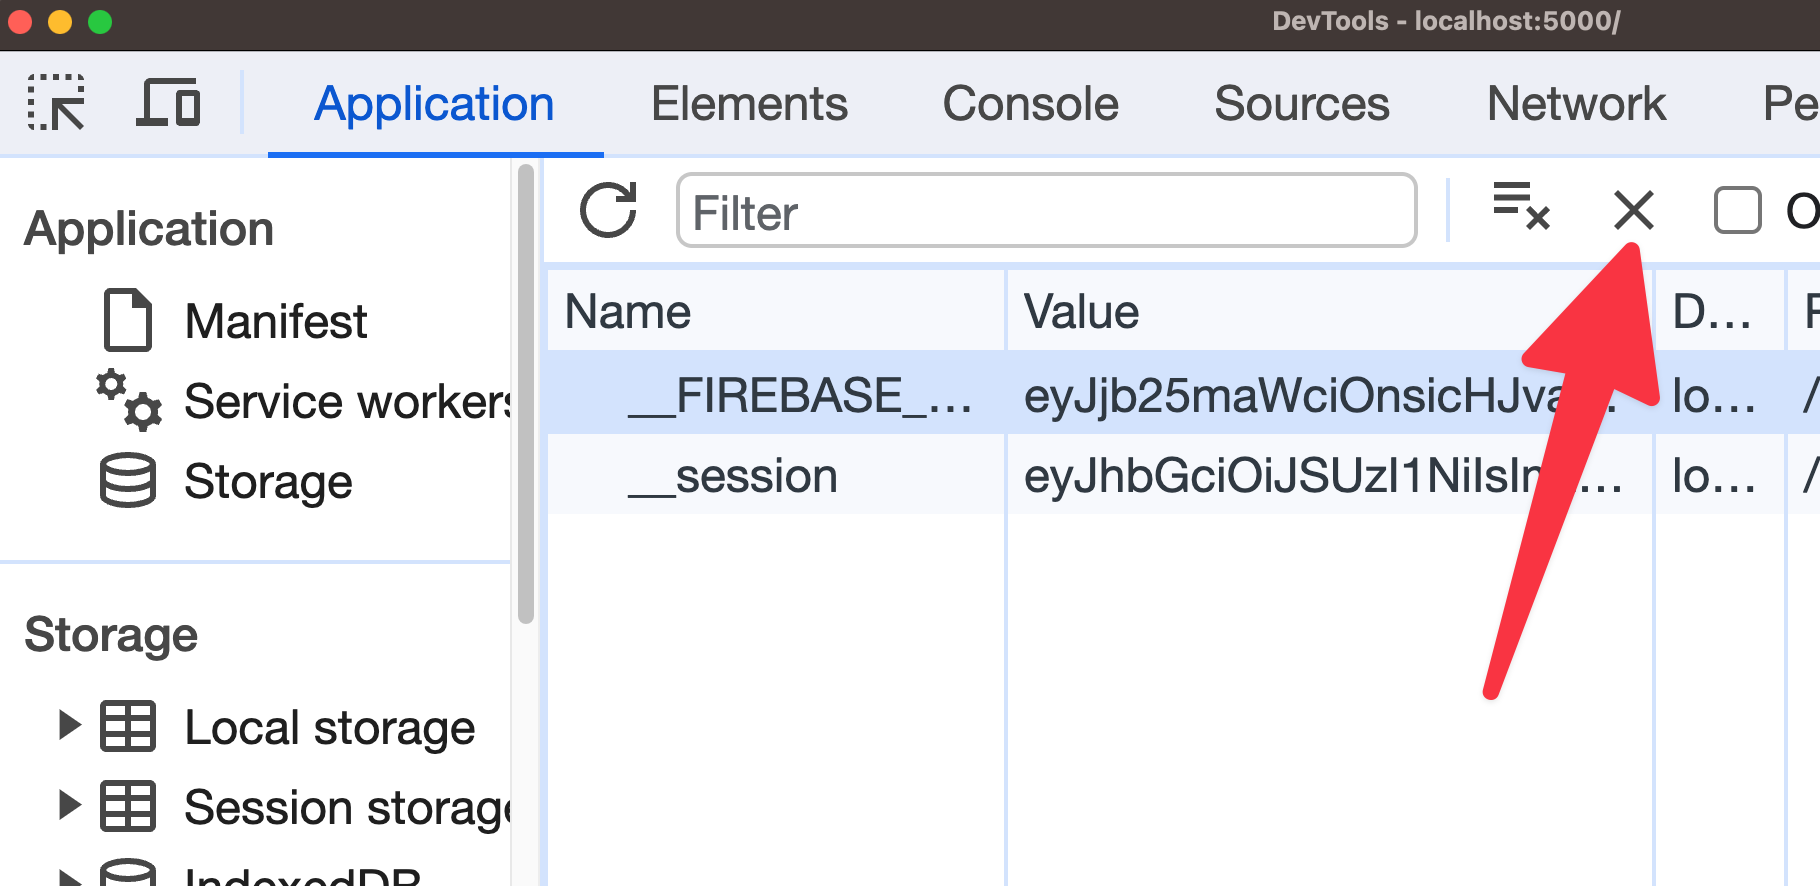Select the __session cookie row
This screenshot has width=1820, height=886.
pyautogui.click(x=756, y=476)
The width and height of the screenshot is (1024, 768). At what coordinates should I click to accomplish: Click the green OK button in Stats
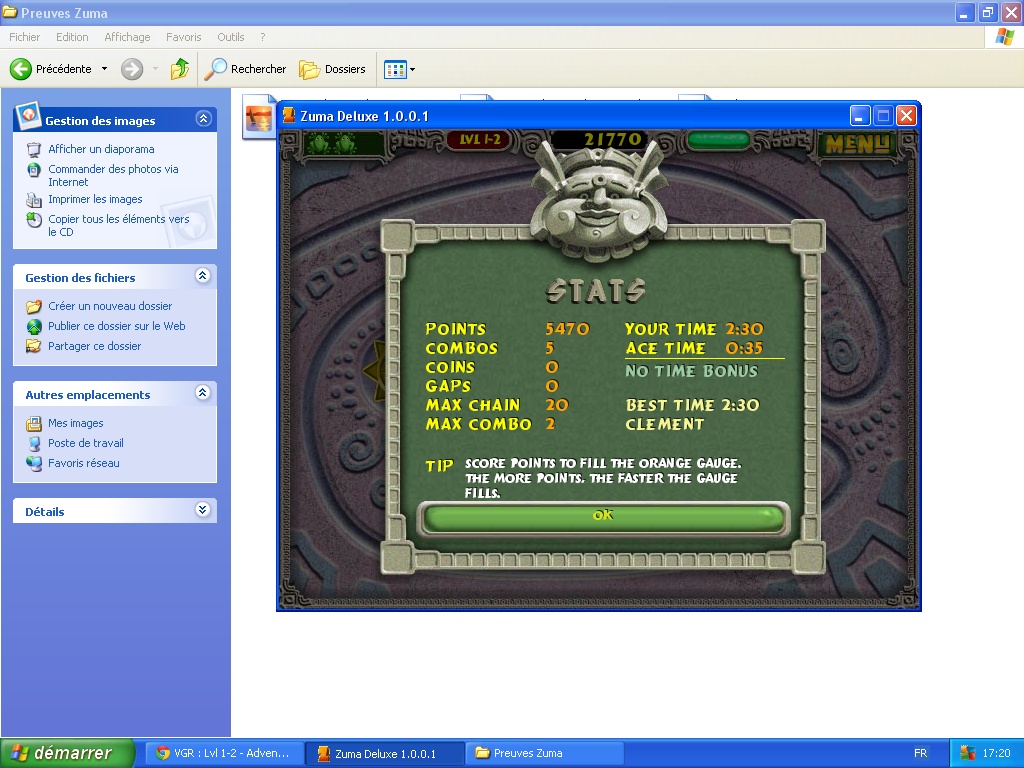(603, 517)
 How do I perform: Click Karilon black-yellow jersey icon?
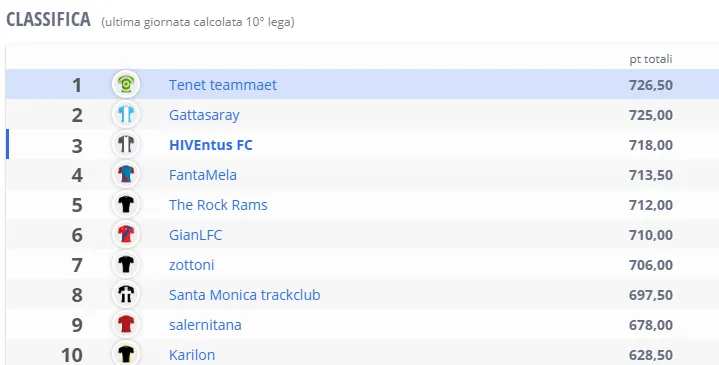point(126,354)
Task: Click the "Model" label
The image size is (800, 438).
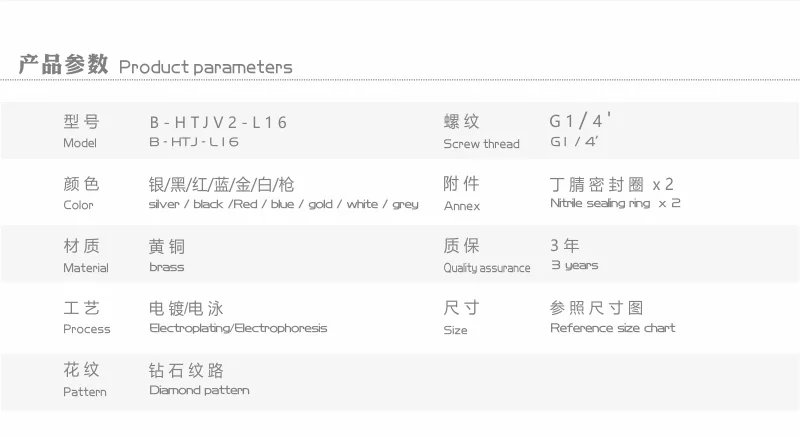Action: coord(80,143)
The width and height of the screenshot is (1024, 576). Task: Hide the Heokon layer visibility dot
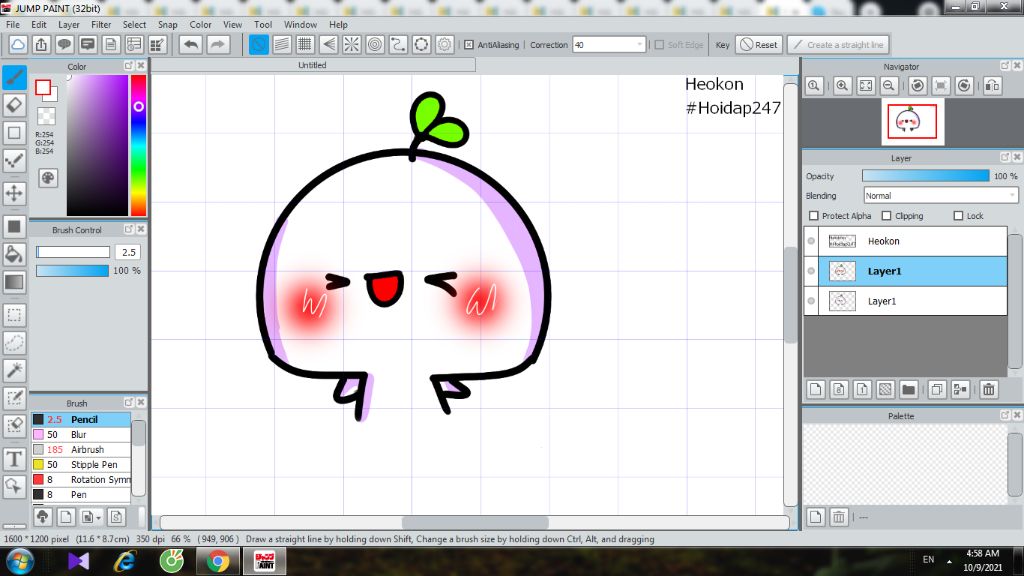point(811,241)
===
EXERCISE
Write out only the lines from the one that contains "Task: Click the" through the last line of the records above, both included, word for word and without the pictures.

ANSWER TO THE EXERCISE
Task: Click the "Model" label
The image size is (800, 438).
Action: coord(80,143)
The width and height of the screenshot is (1024, 576). Task: Hide the Heokon layer visibility dot
point(811,241)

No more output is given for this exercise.